The Washington Supreme Court ruled in a unanimous decision today that the City of Seattle may not tax Comcast's cable Internet service as a telephone business. The decision, Community Telecable of Seattle et al. v. City of Seattle, reverses a 2006 decision by the Washington Court of Appeals. The lower court had ruled that the City could tax Comcast's cable Internet service at the telephone business rate because cable Internet service includes a data transmission component and the definition of “telephone business” includes, among other things, data transmission over cable and telephone lines. The Supreme Court rejected the lower court's reasoning, observing that Comcast transforms and manipulates data rather than merely transmitting it and holding that the transmission component of Internet service cannot be separated from the other parts of the service.

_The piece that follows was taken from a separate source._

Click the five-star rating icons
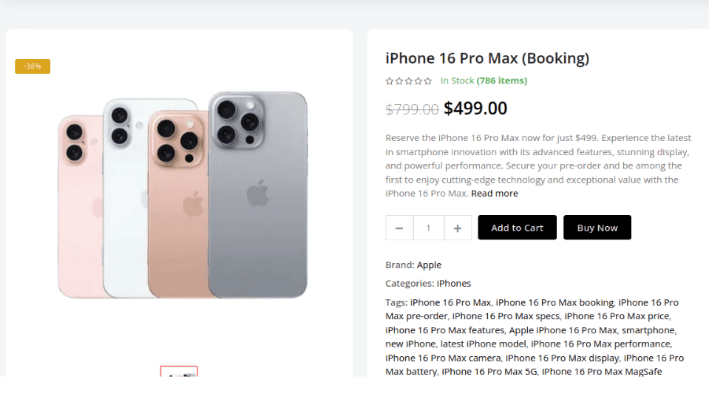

The Washington Supreme Court decision was based on a 1997 Washington statute. The Court observed, however, that both the Federal Communications Commission and the United States Supreme Court have held that “transmission is a necessary component of Internet access . . . ‘telecommunications is part and parcel of cable modem service.'” The Court stated: “It is appropriate that our state statute, consistent with federal and other state laws, disfavors the kind of artificial division of Internet service components the City advocates.”
Directly at issue in the case was the two million dollar difference between the tax Seattle collected from Comcast in 2001-2002 at the city's 6 percent telephone tax rate and the amount it should have collected at its 0.415 percent general business tax rate. The city would have assessed tax at its telephone business rate from 2003 forward if it had prevailed. Several other Washington cities had notified Comcast that they, too, intended to collect taxes at their telephone business tax rates if Seattle won the case.
Davis Wright Tremaine attorneys Randy Gainer and Dirk Giseburt represented Comcast.